Saturday, March 28, 2009

A TRIBUTE TO THE LOVED ONES

i received a message on my Friendster account the other day. it was one of those forwarded messages, the type i would usually scan briefly before hitting "delete". however this message, written in Malay, started with a simple question that caught my attention. a rough translation of it goes like this:
"have you ever watched your parents while they were asleep? your father's body, once big and strong but now, the big is withered and the strong is weaker. wisps of grey peek out from his hair, wrinkles now "scar" his forehead and face.
"this man works hard every day and would sacrifice anything to make sure his family is provided for and his children get the best education possible.
"or how about your darling mother, whose soft hands once cuddled and held you close when you were a baby? now, those hands are dry and rough, bearing evidence of the challenges she faced just for us.
"this woman take care of our daily needs, constantly nagging and scolding us because of her love for us. sadly, we often miscontrue her love as a control and unfairness."
i have never thought of watching my parents while they were sleeping. oh yes, ive watched my cousins sleep when they were babies, all round and cuddly and sweet smelling. but watching my parents is just not right! in fact, it should be the other way round.
but after some time of sitting down, puffing a smoke and reading this forwarded message, i realised that there was indeed much truth in it. in fact, my parents do not have to be asleep for me to realise that they have aged. just by looking at my mother walks tells me that her legs are not as strong as they were before. or hearing her asking me for help with her flowerpots in the garden, the one she used to be able to push and drag around the garden without my help. or watching my dad lift several bag of groceries. i can easily carry those bags now. i am young and evidently it is as easy as ABC to do so. however to him, they are not only heavy, they are struggle as well.

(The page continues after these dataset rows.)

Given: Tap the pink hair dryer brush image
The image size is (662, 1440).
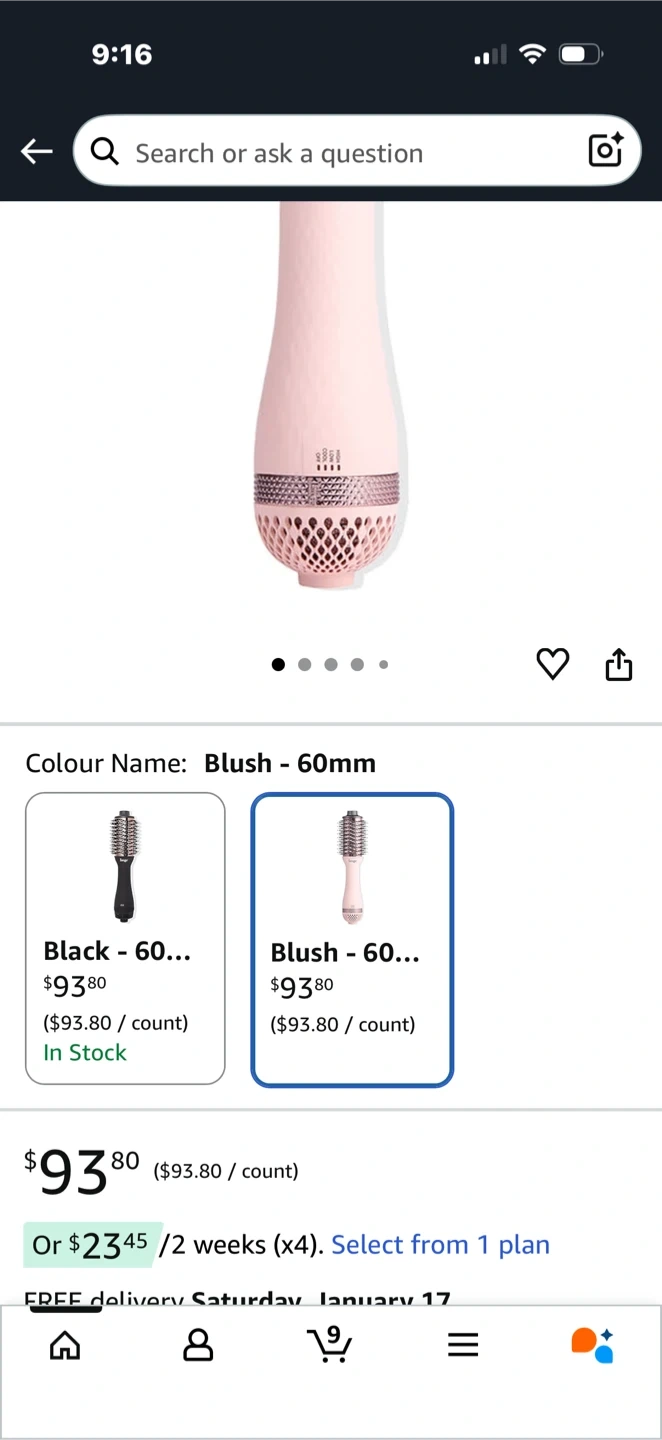Looking at the screenshot, I should (x=328, y=400).
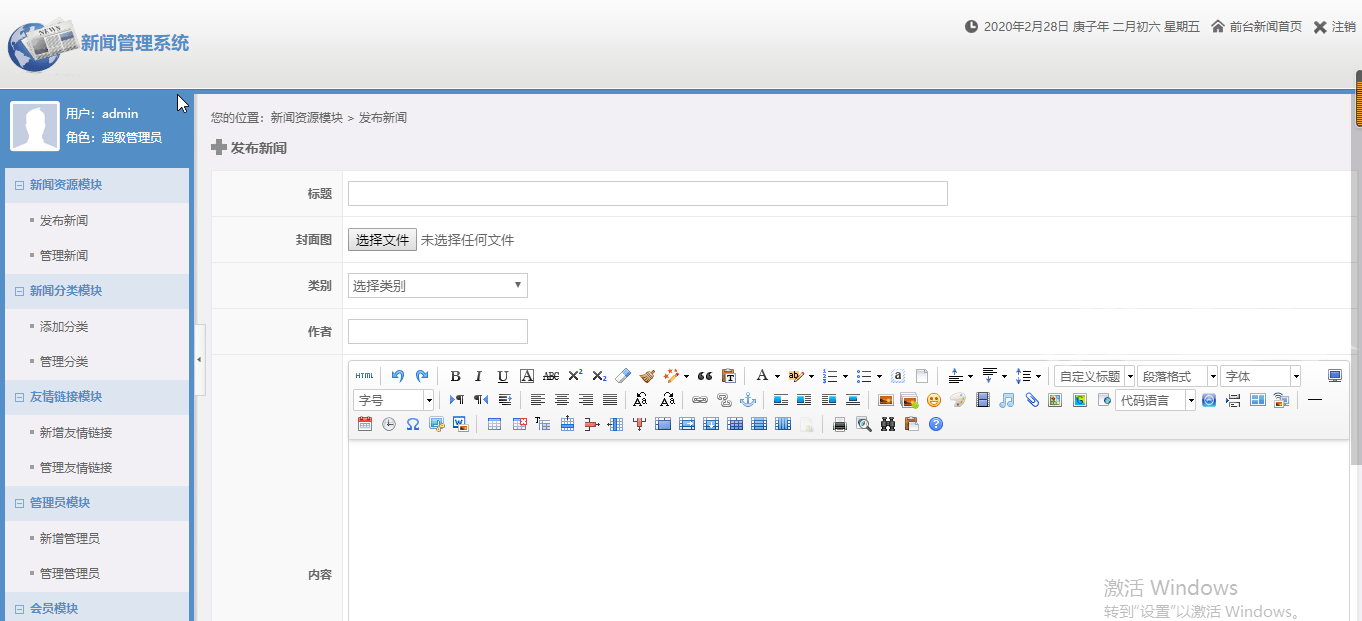Image resolution: width=1362 pixels, height=621 pixels.
Task: Click the 标题 title input field
Action: pyautogui.click(x=647, y=194)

what do all these observations tell me? why should it be crucial to the people especially growing adults? well, for a fact, my parents have aged. yes, they are ageing just as i am ageing. but as i age towards my best of years and become stronger, they in turn are becoming weaker. they were once the caregivers and i the receiver. in time, i know my role as an adolescent will reverse. like it or not, want it or not, this is LIFE.
i suppose i have always subconsciously thought that my parents would always be with me, never growing old. it made me pause and reminisce that my parents are not immortal. they, too, will one day leave the world and then me. until then, i will cherish our time together.
a tribute to everyone who is important to me, close to heart. the loves of my life, la familia.